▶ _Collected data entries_
------
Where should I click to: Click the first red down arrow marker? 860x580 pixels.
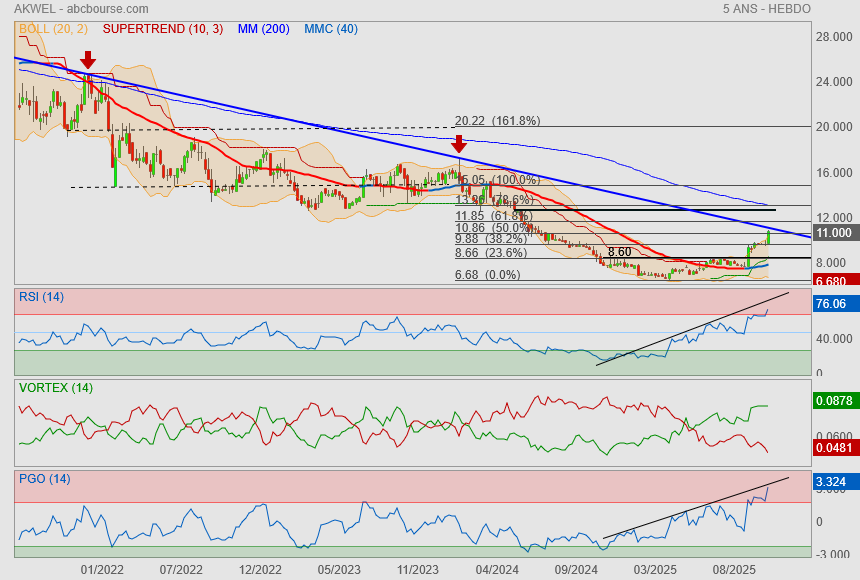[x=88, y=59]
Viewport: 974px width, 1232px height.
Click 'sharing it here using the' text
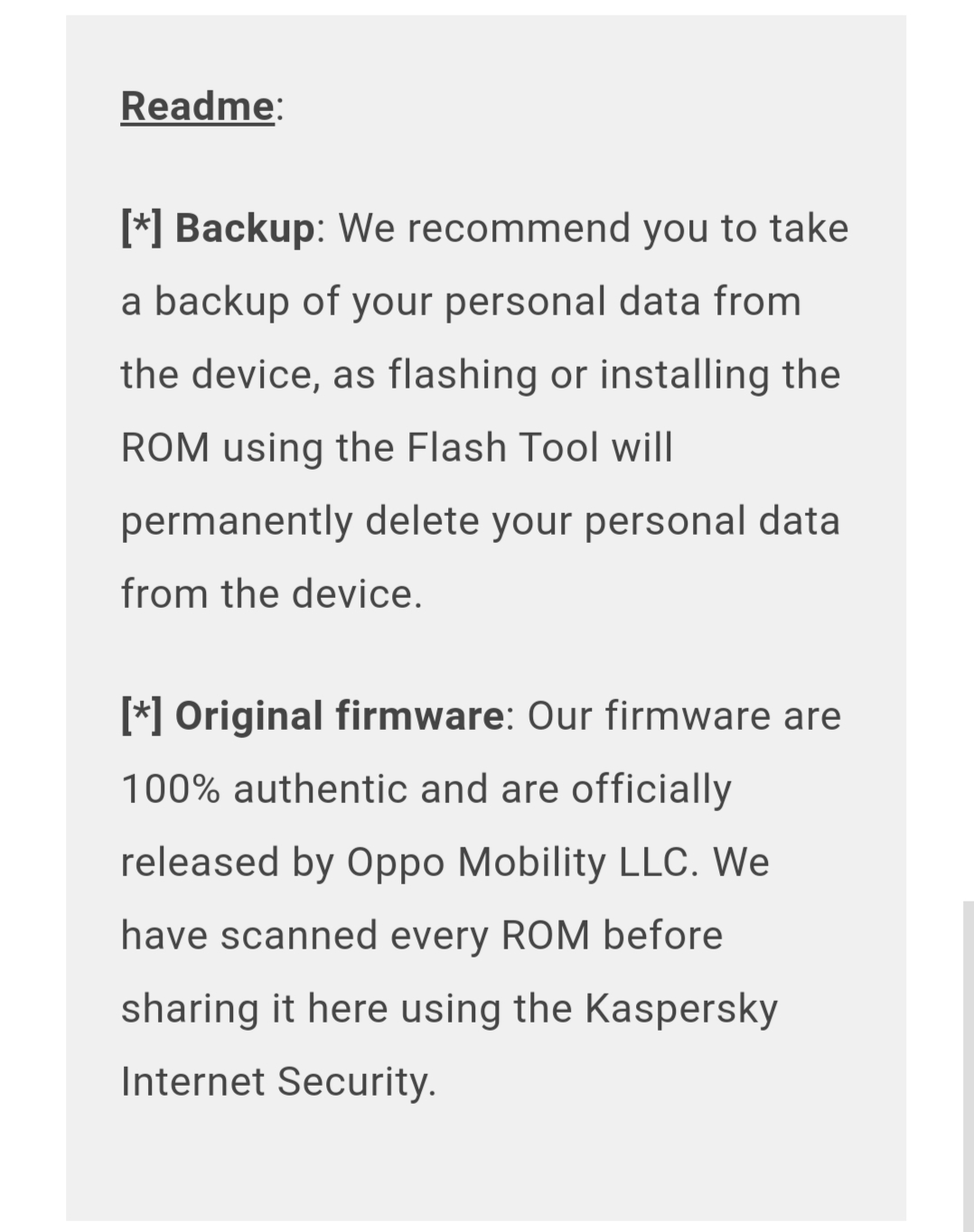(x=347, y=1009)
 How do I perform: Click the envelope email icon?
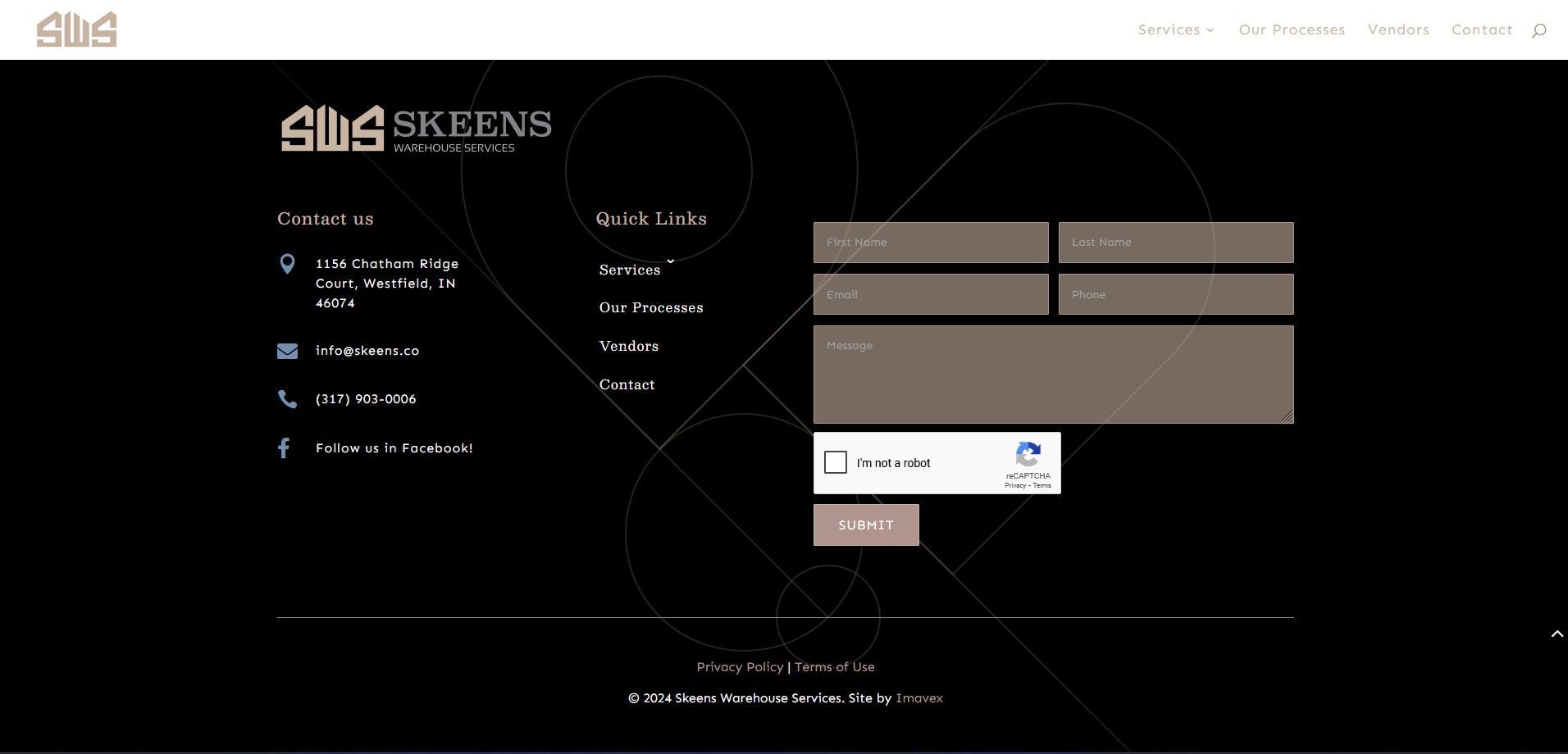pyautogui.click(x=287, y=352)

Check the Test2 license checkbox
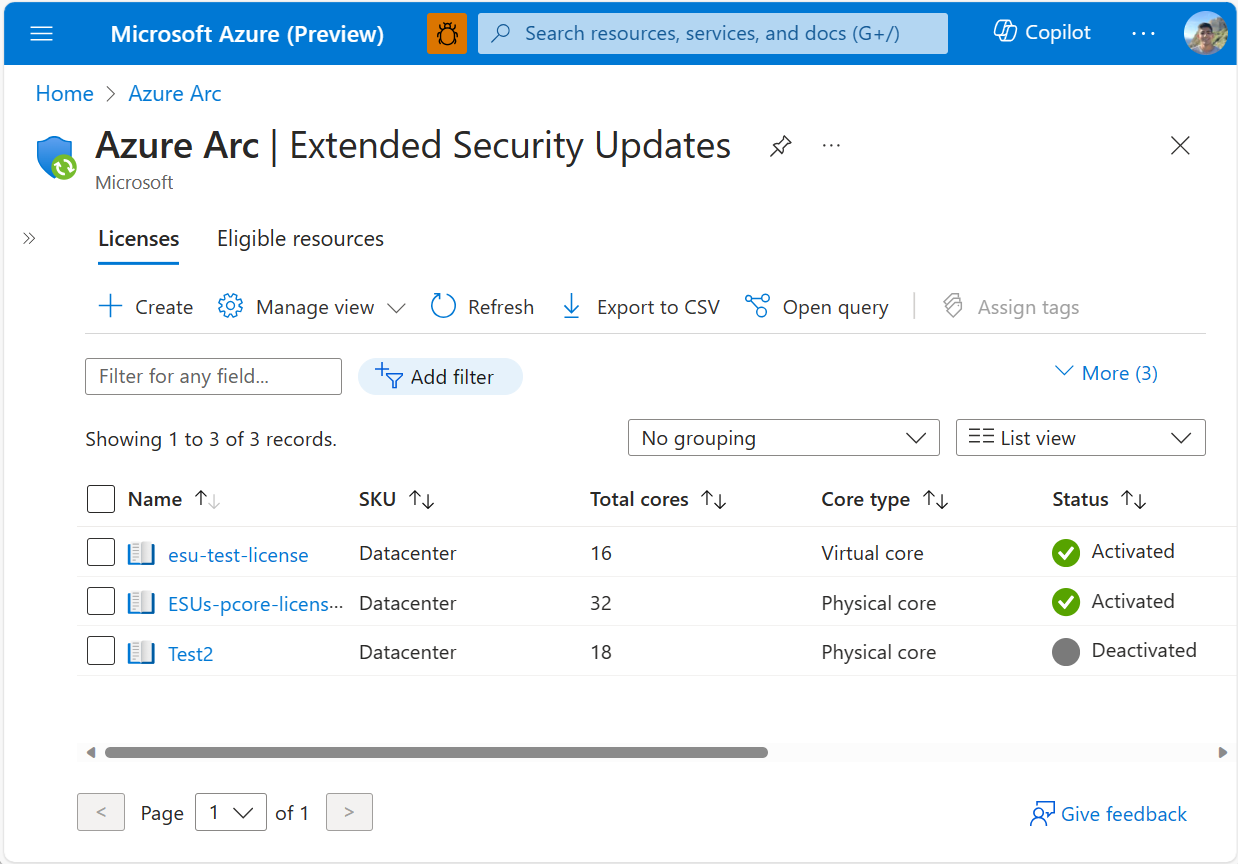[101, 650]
------
▶ _AIM OF THE EXERCISE_
Copy every line of the records exactly as it is written, but not the pictures.

▶ _OUTPUT OF THE EXERCISE_
Where should I click to: Click the first red down arrow marker? 860x580 pixels.
[x=88, y=59]
Viewport: 974px width, 1232px height.
Click 'sharing it here using the' text
(x=347, y=1009)
 How do I perform: Click the envelope email icon?
pyautogui.click(x=287, y=352)

Check the Test2 license checkbox
[101, 650]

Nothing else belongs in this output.